- Extract provided
○ ○ ○ ○ ○ ○ ○

Charlie's "100 Things Posts About Me"
#55. My high school yearbook quote was a Husker Du song lyric.
Okay, so maybe that doesn't make me the
coolest person in the world -- this
blog does, of course, not the yearbook thing -- but I was pretty proud of myself, nonetheless. While all the other kids were making up lame shit, or putting in Bible quotes, or pulling lyrics from lame
Duran Duran or
Rush tunes, I got my motto from the coolest thing to come out of Minnesota since... um, since... okay, let me get back to you on that one. I'll have to check the encyclopedia to see whether anything cool ever came out of there before Bob Mould and the boys.
(Did the
Replacements come first? They'd qualify for
sure, but I'm not sure which band rocked and rolled before the other. Oh, and don't give me any shit about
Prince. Sorry, TAFKA
Prince. (Hey, if he can drop the whole name, I can acronymize the explanation part. Anyway, he doesn't need that 'The Artist Formerly...' crap. I've come up with a pronunciation for his little symbol, so we can all call him something much shorter again. It's 'Wha'. Just call him, 'Wha'. If you have any trouble with it, just remember that it's short for '
Wha' the hell happened to my fucking career? Hello? Is anybody still paying attention to me?' That oughta help.)
Anyway, for all (two) of you who are just
dying to know what my quote was, I'll tell you. It's from the song '
These Important Years', on the album
Warehouse: Songs and Stories. (Which, by the way, I
highly recommend, even fifteen or so years later. Husker Du kicked
ass!)
So, the quote I liked is just before one of the choruses, and it goes like this:
If you don't stop to smell the roses now, they might end up on you.

○ ○ ○ ○ ○ ○ ○

- Data section
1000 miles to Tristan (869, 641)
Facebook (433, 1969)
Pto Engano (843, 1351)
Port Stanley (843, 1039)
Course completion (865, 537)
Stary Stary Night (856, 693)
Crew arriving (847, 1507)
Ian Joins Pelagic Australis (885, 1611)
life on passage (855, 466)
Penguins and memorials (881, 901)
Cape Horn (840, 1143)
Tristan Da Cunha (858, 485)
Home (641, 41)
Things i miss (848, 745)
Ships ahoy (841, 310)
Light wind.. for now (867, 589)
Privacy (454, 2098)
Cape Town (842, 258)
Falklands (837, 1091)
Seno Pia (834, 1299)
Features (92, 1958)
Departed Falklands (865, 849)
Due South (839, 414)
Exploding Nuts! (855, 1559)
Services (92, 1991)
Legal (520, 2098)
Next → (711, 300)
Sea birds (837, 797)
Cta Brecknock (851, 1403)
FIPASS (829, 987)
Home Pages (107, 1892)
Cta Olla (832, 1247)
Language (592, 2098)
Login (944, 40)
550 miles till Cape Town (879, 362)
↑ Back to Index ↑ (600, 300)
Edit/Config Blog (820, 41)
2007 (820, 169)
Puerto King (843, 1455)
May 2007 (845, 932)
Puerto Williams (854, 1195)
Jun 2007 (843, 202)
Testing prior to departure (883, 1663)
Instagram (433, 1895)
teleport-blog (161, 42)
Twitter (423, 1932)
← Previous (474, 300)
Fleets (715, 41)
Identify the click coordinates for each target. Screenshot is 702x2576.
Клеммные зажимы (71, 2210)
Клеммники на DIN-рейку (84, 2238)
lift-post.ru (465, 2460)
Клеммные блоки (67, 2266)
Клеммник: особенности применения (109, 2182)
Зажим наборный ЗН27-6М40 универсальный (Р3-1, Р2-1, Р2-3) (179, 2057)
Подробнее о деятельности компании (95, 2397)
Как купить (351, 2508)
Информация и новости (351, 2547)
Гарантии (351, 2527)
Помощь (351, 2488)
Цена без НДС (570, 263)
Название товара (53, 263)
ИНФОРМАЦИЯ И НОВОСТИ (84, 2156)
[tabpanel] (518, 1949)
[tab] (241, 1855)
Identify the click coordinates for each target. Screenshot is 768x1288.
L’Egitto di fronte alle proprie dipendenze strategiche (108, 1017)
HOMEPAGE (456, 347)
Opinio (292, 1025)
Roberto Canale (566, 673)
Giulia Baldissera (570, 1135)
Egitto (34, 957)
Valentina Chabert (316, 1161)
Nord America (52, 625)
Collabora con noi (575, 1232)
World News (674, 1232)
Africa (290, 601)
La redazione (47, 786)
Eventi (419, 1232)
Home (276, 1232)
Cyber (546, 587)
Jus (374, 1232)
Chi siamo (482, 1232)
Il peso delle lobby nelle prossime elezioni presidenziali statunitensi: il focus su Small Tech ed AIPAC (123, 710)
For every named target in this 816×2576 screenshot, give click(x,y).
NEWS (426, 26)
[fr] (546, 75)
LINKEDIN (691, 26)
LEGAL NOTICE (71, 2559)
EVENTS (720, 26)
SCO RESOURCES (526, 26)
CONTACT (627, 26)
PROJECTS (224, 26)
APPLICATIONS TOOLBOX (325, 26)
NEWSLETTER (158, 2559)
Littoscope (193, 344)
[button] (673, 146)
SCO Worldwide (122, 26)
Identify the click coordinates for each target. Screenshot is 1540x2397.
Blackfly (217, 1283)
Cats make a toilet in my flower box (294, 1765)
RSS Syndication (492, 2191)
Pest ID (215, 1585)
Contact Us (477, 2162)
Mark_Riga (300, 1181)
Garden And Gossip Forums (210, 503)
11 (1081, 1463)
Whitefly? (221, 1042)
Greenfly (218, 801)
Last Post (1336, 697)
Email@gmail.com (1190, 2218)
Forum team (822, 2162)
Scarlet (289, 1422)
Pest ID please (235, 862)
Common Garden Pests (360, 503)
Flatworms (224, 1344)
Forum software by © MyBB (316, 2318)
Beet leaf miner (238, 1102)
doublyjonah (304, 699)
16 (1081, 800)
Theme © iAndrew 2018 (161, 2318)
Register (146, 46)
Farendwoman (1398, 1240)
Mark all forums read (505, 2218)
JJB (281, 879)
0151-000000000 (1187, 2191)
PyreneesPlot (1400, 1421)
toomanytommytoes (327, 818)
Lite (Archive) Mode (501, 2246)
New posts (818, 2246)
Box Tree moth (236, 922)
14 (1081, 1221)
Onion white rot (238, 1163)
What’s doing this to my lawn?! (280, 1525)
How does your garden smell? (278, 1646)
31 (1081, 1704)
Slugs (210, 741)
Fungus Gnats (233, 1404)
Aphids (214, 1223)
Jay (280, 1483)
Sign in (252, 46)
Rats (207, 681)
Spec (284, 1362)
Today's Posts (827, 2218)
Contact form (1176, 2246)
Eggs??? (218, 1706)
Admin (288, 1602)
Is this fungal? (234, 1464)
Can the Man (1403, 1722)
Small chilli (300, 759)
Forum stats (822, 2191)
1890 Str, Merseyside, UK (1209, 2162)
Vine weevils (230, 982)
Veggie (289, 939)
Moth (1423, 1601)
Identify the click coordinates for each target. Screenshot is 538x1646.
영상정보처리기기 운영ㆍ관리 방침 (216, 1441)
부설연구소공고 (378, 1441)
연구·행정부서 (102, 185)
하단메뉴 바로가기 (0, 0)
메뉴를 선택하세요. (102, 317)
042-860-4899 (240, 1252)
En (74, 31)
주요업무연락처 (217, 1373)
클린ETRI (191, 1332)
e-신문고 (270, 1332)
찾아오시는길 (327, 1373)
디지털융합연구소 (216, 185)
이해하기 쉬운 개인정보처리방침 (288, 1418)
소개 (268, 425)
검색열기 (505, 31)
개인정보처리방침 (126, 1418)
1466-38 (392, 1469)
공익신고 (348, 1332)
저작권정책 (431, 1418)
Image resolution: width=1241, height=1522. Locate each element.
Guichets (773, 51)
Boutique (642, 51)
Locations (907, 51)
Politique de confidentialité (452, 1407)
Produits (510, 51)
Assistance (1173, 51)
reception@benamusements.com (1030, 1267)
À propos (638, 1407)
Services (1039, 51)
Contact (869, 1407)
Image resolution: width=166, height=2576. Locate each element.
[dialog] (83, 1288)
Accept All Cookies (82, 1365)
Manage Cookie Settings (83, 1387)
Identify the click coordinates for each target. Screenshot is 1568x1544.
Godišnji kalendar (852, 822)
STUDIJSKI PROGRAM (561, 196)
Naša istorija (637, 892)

○ ○ ○ ○ ○ ○ ○

- Problem to work on
Write out, word for word, everything in the yearbook-quote blog post from "Okay, so maybe" down to "and the boys.".

- Exercise answer
Okay, so maybe that doesn't make me the
coolest person in the world -- this
blog does, of course, not the yearbook thing -- but I was pretty proud of myself, nonetheless. While all the other kids were making up lame shit, or putting in Bible quotes, or pulling lyrics from lame
Duran Duran or
Rush tunes, I got my motto from the coolest thing to come out of Minnesota since... um, since... okay, let me get back to you on that one. I'll have to check the encyclopedia to see whether anything cool ever came out of there before Bob Mould and the boys.